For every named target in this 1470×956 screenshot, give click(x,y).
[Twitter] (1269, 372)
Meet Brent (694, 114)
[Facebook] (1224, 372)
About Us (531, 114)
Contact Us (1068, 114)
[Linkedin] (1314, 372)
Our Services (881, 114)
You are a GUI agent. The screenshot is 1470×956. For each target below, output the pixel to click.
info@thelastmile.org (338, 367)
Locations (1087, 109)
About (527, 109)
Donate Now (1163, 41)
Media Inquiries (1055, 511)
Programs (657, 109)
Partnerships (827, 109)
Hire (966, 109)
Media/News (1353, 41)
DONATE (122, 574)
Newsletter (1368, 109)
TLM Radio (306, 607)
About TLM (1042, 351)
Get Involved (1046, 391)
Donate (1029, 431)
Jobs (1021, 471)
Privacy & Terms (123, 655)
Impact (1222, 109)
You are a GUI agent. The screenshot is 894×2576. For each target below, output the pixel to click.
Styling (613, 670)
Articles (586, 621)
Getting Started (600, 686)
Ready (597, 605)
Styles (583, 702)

+---+

Using the listing above, show every line that includes the string "click".

For every named target in this 1470×956 screenshot, give click(x,y).
You are a GUI agent. The screenshot is 1470×956. For each target below, output the pixel to click.
You are a GUI agent. The screenshot is 894×2576. For each target below, output the pixel to click.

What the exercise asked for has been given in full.